A Roomful of Chinese Children
I was to meet friends, Chrissie and her son, Ivan, at a small theatre near Leicester Square. I arrived very early and so I wandered about the tourist-choked streets to find somewhere to eat that wasn't also stuffed with foreign visitors, with their ubiquitous wheely-cases.
I settled on a small Chinese restaurant. The delightful young waiter pointed to a table near the back, which faced the window and all the other diners. I was the only non-Chinese customer in the place, which I took to be a very good sign that the food would be authentic and good and not expensive. Everybody was under twenty-five, which meant that they all looked about eleven. The boys all wore basketball caps, turned backwards, as if they'd stepped out of a John Hughes movie; their girlfriends were all tiny and delicate, like flowers; one or two of them wore big, plastic-framed spectacles - or, to be more accurate, they wore the frames, as there were clearly no lenses in the objects. They were all speaking Cantonese and poking pieces of food lovingly into each other's mouths with chopsticks.

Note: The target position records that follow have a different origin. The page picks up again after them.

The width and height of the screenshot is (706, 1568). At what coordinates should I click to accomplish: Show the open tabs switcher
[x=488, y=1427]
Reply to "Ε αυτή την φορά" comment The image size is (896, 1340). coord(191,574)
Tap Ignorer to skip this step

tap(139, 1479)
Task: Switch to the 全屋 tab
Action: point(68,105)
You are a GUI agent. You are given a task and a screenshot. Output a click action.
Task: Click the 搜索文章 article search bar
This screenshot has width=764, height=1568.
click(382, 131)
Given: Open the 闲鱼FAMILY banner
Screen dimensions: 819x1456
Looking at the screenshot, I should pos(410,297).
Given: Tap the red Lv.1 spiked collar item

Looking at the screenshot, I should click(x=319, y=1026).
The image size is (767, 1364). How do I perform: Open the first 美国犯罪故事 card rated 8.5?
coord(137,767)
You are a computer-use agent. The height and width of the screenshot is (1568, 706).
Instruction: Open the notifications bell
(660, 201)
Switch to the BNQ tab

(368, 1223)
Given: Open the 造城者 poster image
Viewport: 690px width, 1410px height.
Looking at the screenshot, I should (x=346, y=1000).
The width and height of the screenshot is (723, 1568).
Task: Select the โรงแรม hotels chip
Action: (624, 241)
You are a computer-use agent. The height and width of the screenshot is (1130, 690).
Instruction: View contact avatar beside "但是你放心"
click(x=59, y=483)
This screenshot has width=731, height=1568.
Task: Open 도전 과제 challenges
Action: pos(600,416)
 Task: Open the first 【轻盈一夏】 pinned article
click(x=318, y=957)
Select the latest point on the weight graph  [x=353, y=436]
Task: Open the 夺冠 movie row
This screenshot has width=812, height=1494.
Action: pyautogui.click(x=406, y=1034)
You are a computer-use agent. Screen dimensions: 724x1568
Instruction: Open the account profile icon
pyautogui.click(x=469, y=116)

I looked at the menu. It featured such items as: 'Crisp Fried Colon'; Loofah Eggs; 'Duck Blood in Chili Sauce' and 'Pig Foot Warm', none of which I felt like experiencing on this occasion. There was also 'Crispy Chiken', which I thought was probably a slight misspelling of the popular bird.
I decided on fried pork, some plain rice and a glass of beer. At the next table the young lovers were served with an enormous wok-full of food; it sat before them, bubbling gently on its hotplate. They picked at it with their sticks as they sent text messages with their free hands. Elsewhere, other couples were also delicately tweezering morsels from huge trays and pans of food. I marveled at their optimism and felt sure that I could never manage to get through this amount of food in several days, let alone a single evening. They sat all around me, happily chatting and texting and Skyping and selfie-ing and chewing and smiling and nodding. My food arrived and I was glad to see that it had been served in much more modest proportions. I felt that I would almost definitely be able to get through it all.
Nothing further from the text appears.